#### Supplied data ####

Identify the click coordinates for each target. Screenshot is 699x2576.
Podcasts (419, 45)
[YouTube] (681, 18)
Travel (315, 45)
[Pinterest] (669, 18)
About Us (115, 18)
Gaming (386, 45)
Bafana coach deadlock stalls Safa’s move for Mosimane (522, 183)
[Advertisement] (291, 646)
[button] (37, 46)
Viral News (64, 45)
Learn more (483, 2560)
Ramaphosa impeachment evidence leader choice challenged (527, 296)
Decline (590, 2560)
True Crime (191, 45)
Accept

####
#### Supplied data ####

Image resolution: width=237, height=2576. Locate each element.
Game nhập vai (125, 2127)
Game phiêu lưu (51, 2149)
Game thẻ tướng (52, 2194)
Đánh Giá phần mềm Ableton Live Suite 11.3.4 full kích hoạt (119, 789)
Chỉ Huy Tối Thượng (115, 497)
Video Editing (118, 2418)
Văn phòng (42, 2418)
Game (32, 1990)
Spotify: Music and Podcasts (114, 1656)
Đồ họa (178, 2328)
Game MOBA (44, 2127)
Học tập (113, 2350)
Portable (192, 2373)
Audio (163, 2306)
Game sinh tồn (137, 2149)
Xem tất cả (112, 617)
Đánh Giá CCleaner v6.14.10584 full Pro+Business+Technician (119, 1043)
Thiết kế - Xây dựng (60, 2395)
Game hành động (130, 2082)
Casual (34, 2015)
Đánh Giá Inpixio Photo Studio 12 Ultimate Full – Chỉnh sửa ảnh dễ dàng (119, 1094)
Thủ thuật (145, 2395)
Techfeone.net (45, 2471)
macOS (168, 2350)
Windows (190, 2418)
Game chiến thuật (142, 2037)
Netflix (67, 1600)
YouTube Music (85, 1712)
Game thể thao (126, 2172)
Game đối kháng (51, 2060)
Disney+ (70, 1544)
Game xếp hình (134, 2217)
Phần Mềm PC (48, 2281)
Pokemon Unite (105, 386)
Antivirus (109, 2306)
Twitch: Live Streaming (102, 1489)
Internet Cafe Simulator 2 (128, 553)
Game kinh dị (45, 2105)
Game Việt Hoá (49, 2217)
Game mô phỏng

####

▶ **Exercise details**
Please go through the data above and copy every line that has the word "Music".

▶ **Solution**
Spotify: Music and Podcasts (114, 1656)
YouTube Music (85, 1712)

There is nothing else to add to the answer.